From the Diary of a Wimpy Kid series , Vol. 14

Readers can still rely on this series to bring laughs.

The Heffley family’s house undergoes a disastrous attempt at home improvement.

When Great Aunt Reba dies, she leaves some money to the family. Greg’s mom calls a family meeting to determine what to do with their share, proposing home improvements and then overruling the family’s cartoonish wish lists and instead pushing for an addition to the kitchen. Before bringing in the construction crew, the Heffleys attempt to do minor maintenance and repairs themselves—during which Greg fails at the work in various slapstick scenes. Once the professionals are brought in, the problems keep getting worse: angry neighbors, terrifying problems in walls, and—most serious—civil permitting issues that put the kibosh on what work’s been done. Left with only enough inheritance to patch and repair the exterior of the house—and with the school’s dismal standardized test scores as a final straw—Greg’s mom steers the family toward moving, opening up house-hunting and house-selling storylines (and devastating loyal Rowley, who doesn’t want to lose his best friend).
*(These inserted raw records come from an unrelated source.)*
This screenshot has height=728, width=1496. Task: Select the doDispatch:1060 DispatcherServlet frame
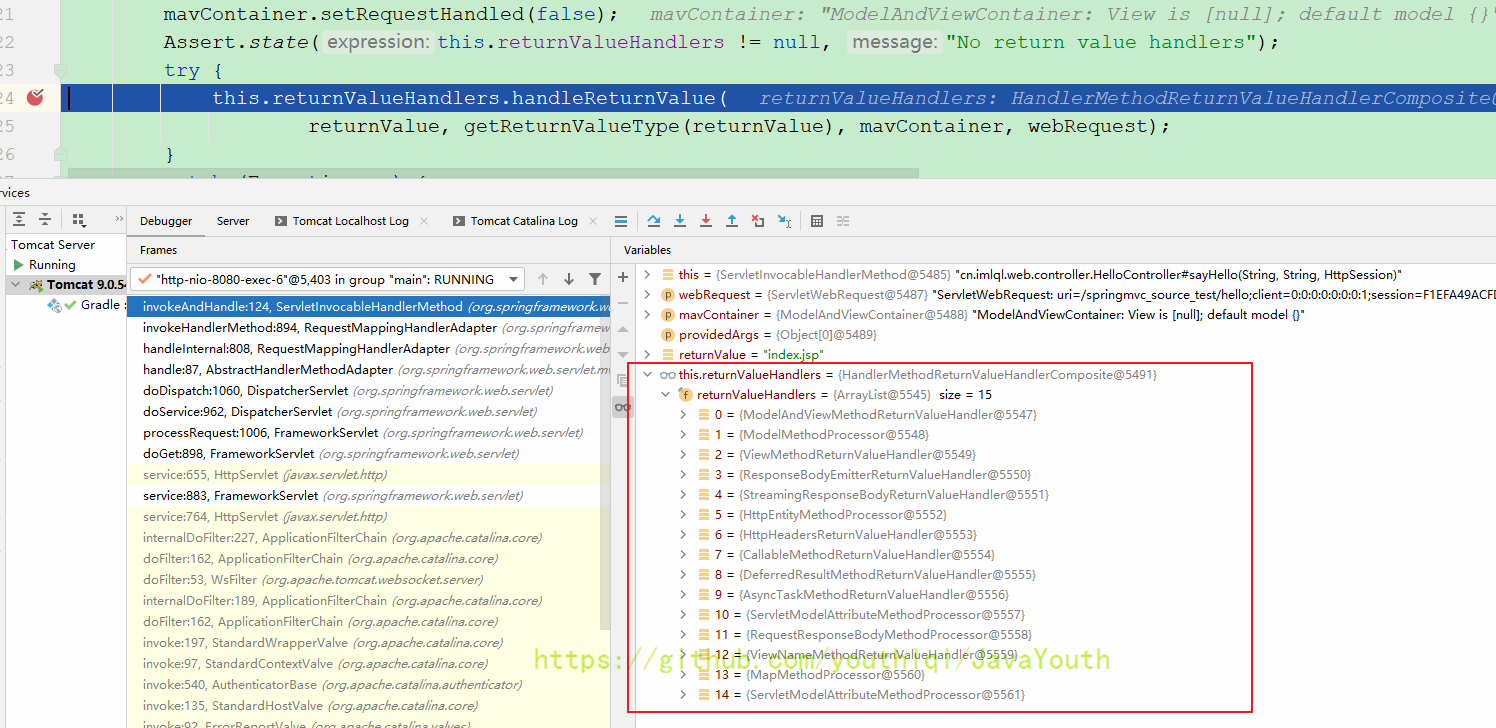point(245,391)
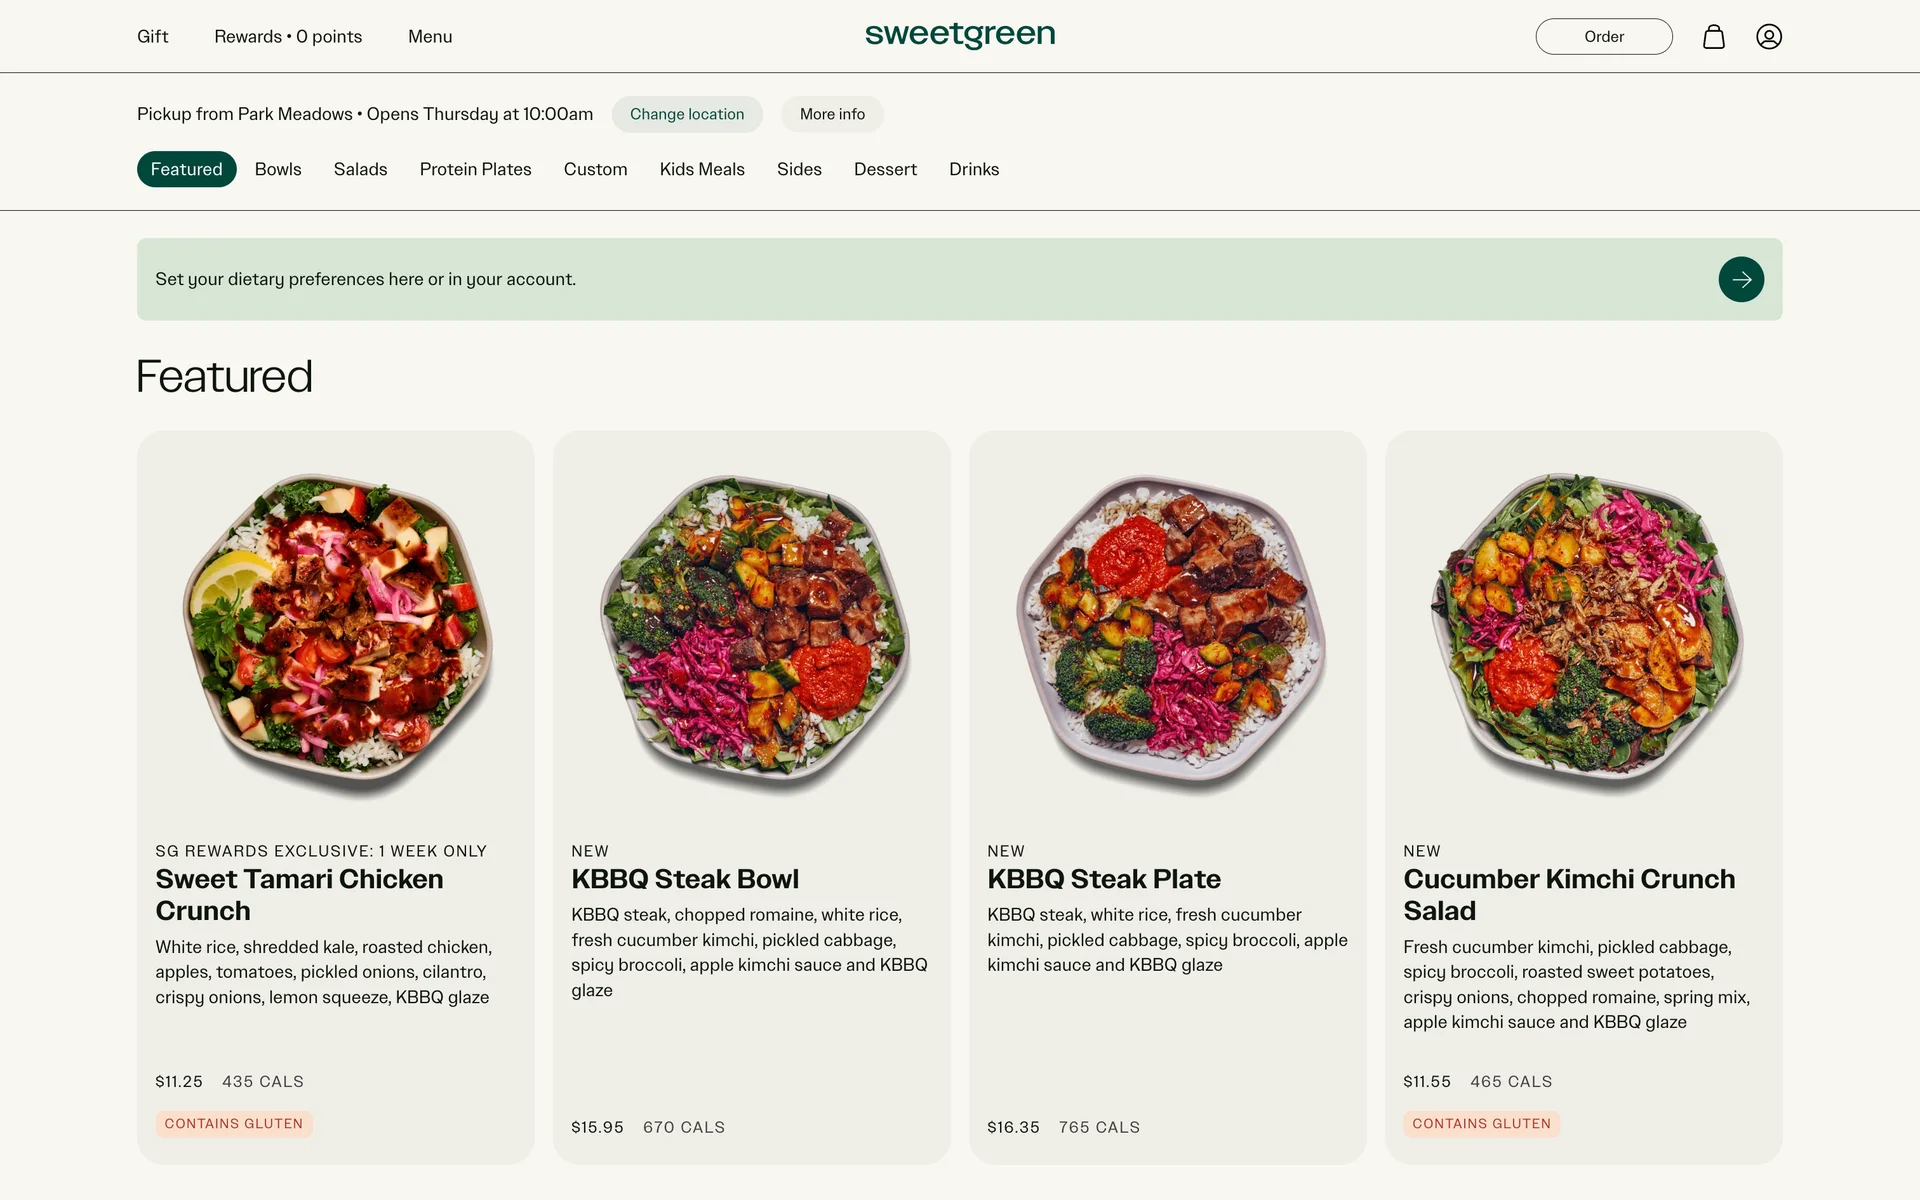The image size is (1920, 1200).
Task: Open the Salads category
Action: pos(360,169)
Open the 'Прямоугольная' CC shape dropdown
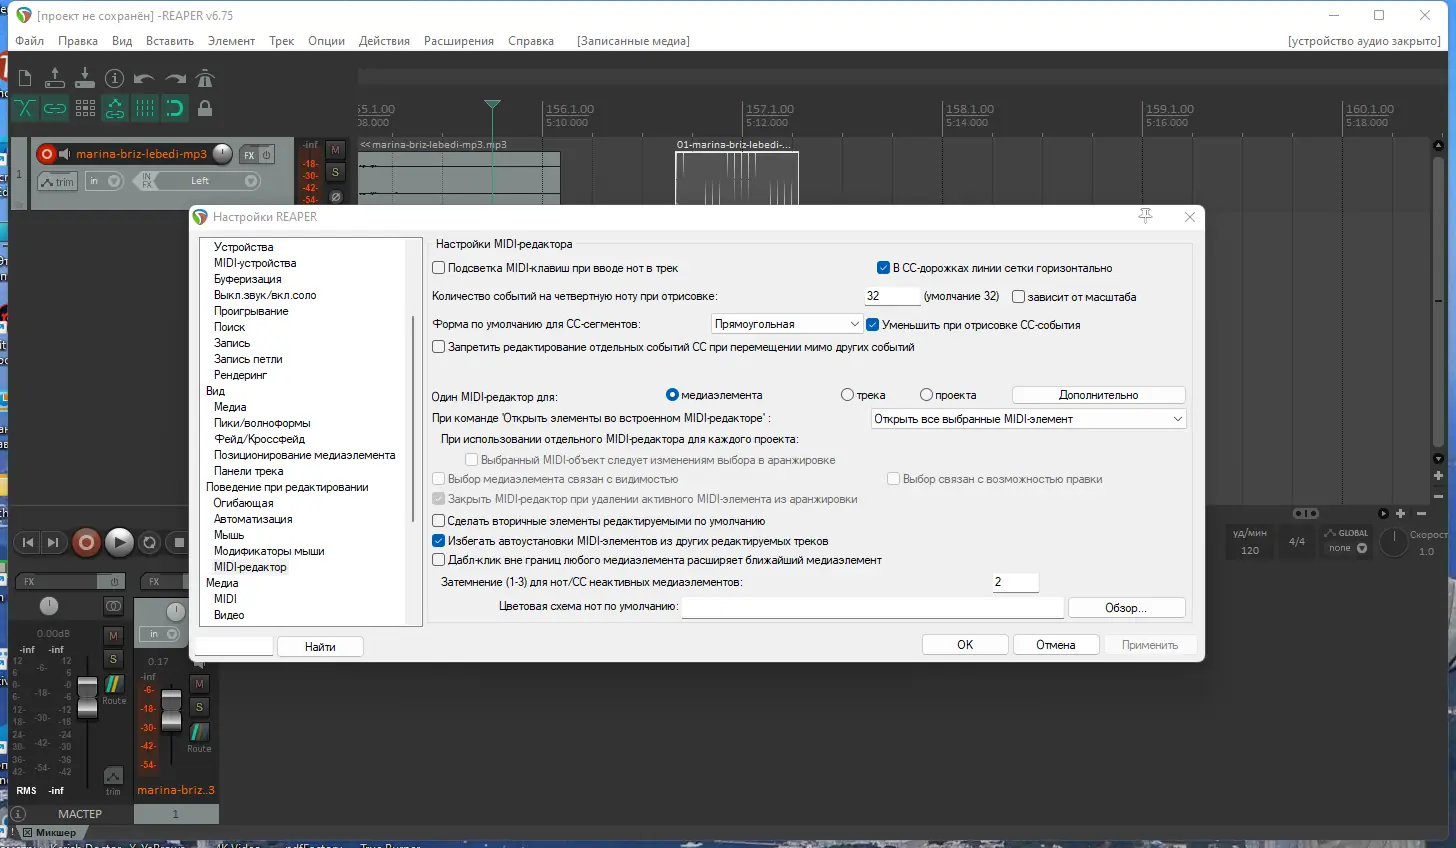The image size is (1456, 848). click(x=786, y=324)
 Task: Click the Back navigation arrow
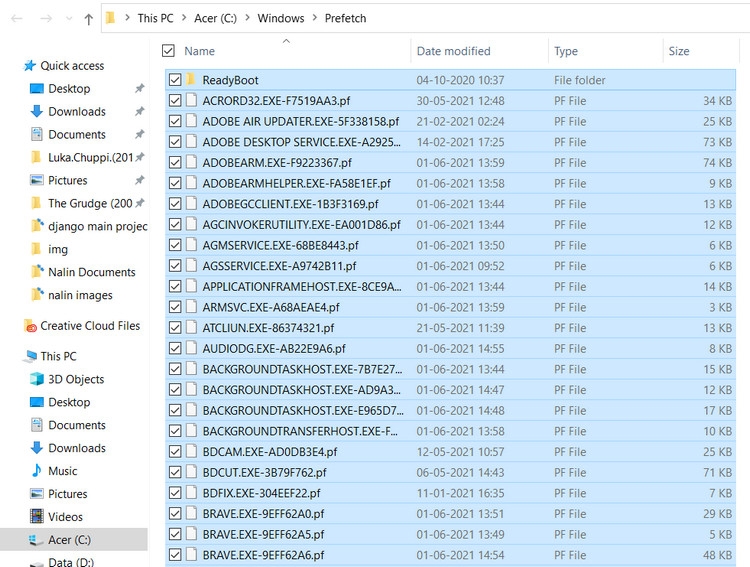[17, 19]
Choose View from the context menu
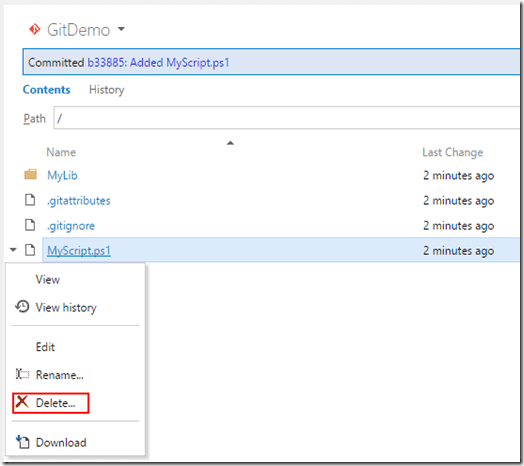Screen dimensions: 524x466 click(x=48, y=279)
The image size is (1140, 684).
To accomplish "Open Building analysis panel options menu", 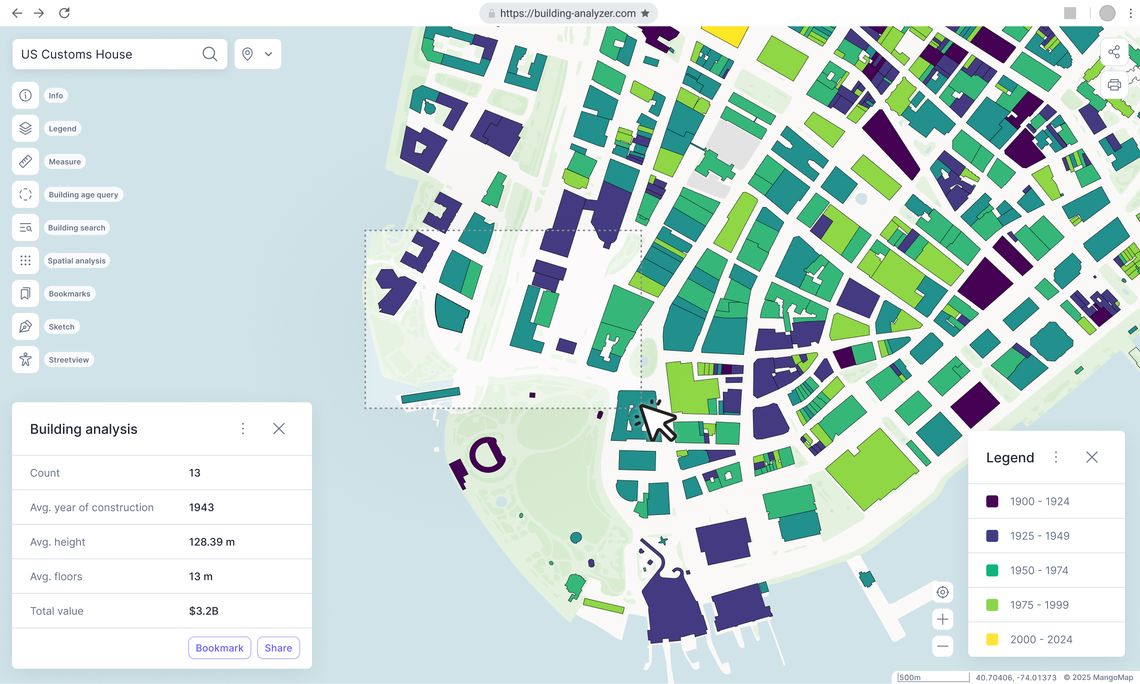I will [243, 429].
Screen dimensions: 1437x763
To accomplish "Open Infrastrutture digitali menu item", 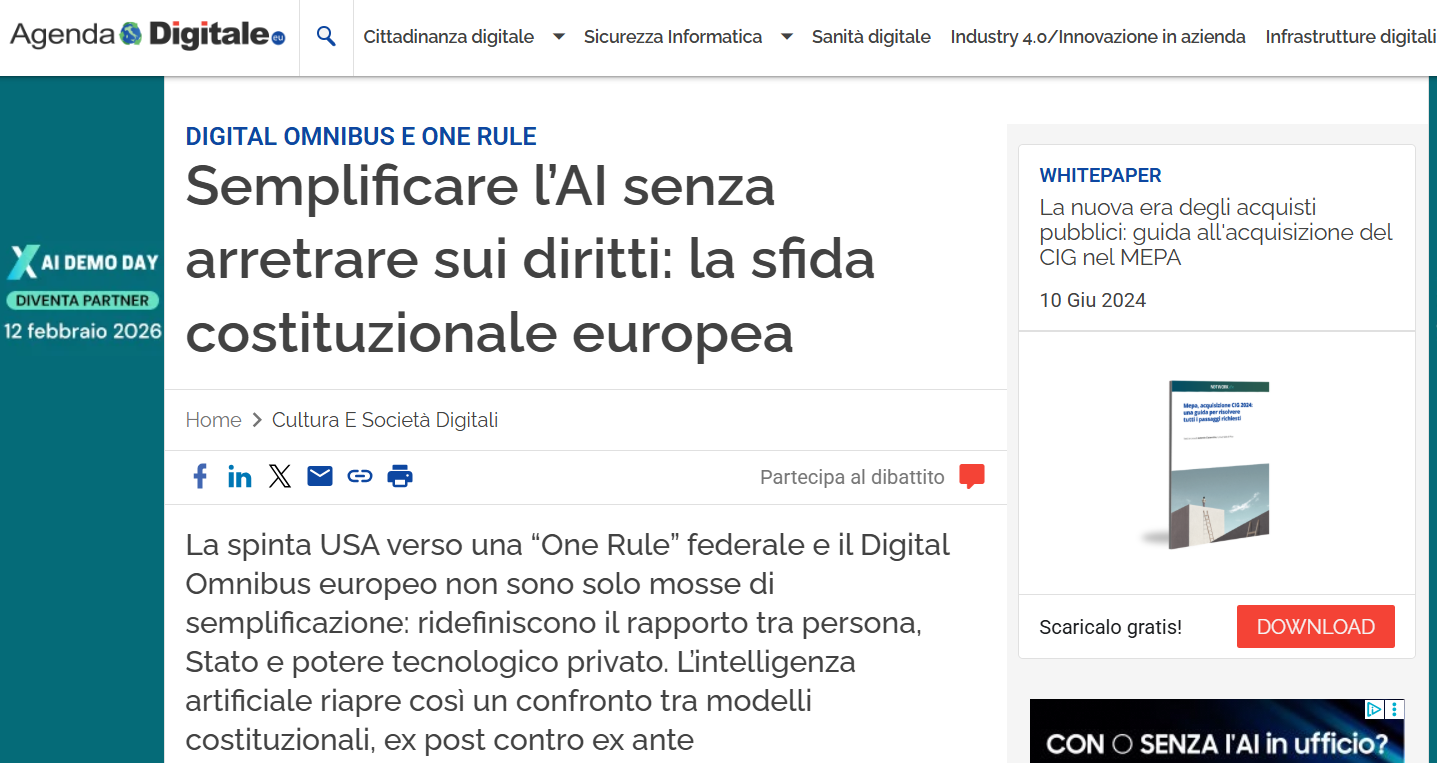I will 1351,37.
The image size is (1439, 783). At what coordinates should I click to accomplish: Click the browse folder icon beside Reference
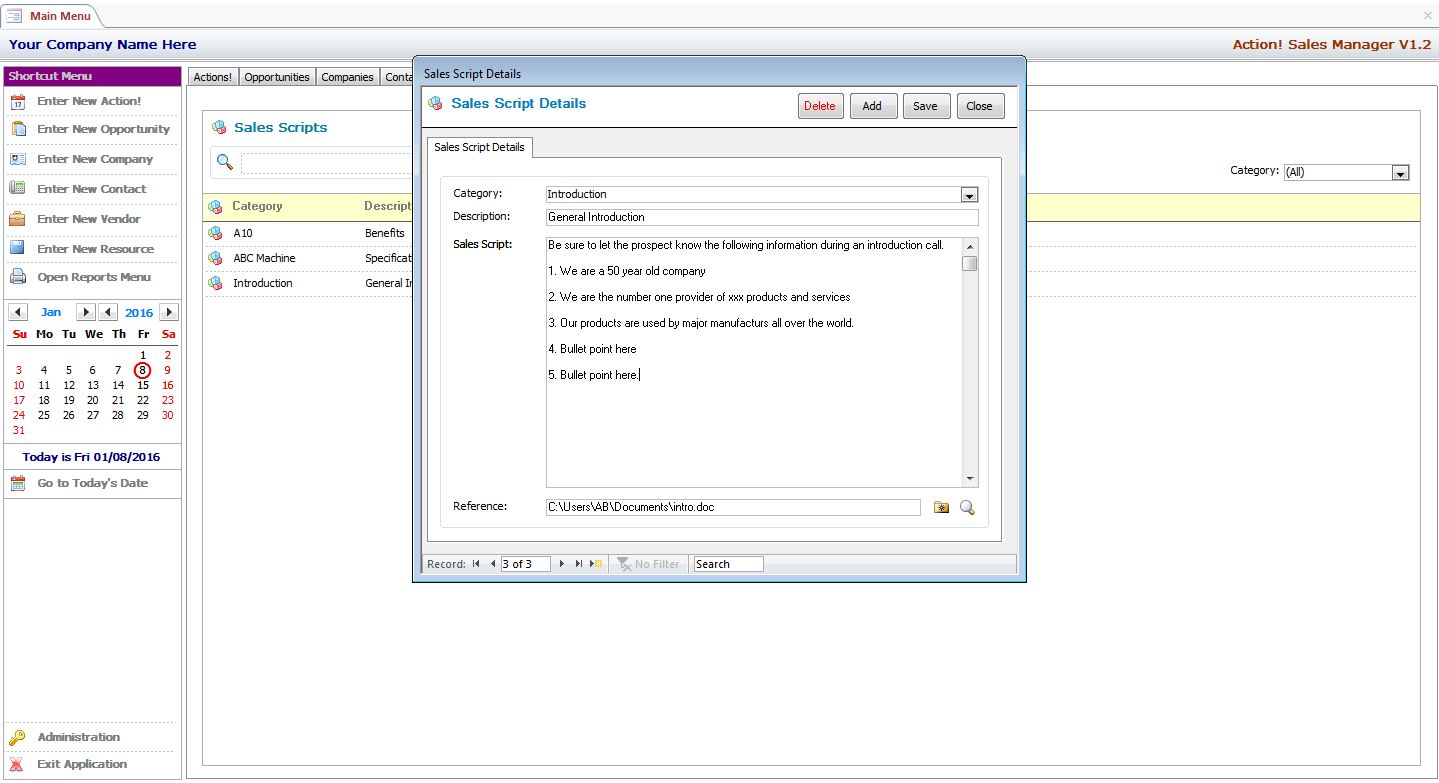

While Greg’s positive about the move, he’s not completely uncaring about Rowley’s action. (And of course, Greg himself is not as unaffected as he wishes.) The gags include effectively placed callbacks to seemingly incidental events (the “stress lizard” brought in on testing day is particularly funny) and a lampoon of after-school-special–style problem books. Just when it seems that the Heffleys really will move, a new sequence of chaotic trouble and property destruction heralds a return to the status quo. Whew.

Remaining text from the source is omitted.